Novavax’s protein-based vaccine will be available soon after regulators granted emergency authorisation to the Maryland-based company for the product. FDA officials said that animal testing data supported the decision.
‘Meets standards’
“Today’s authorisation provides an additional COVID-19 vaccine option that meets the FDA’s standards for safety, effectiveness and manufacturing quality needed to support emergency use authorisation,” Dr. Peter Marks, who directs the FDA’s Center for Biologics Evaluation and Research, said in an August 30 statement.

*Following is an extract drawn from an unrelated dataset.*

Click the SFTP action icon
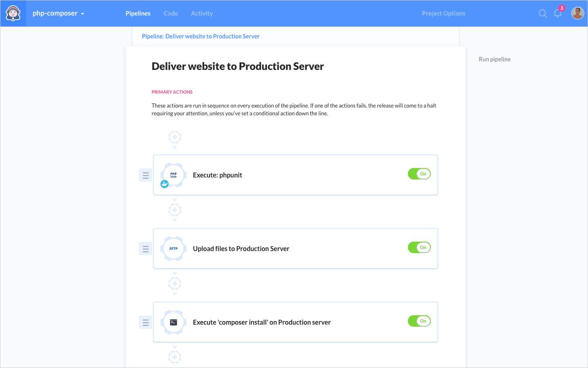The width and height of the screenshot is (588, 368). [174, 249]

The FDA cleared vaccines from Moderna and Pfizer that are built on messenger ribonucleic acid technology (mRNA) earlier in the month. Critics say that the agency should not be making an assertion about safety and effectiveness in the absence of clinical trial data.
Novavax President and CEO John C. Jacobs said in a statement that the company’s vaccine showed “robust cross-reactivity against JN.1 lineage viruses” in animals. JN.1 was displaced in the spring by KP.3 and other variants, according to sequencing performed by the U.S. Centers for Disease Control and Prevention.
The CDC estimates that KP.3 and the closely related KP.3.1.1 caused about four in 10 cases in the two weeks ending August 3. The agency estimated that KP.3.1.1 became the dominant strain by the end of August. The Pfizer and Moderna vaccines target KP.3.
FDA officials initially advised manufacturers to target JN.1 but later recommended they target KP.3. Because Novavax’s vaccine is built on different technology, it takes longer to manufacture than the mRNA shots. Company officials told FDA advisers that they were planning to continue manufacturing a JN.1-based vaccine.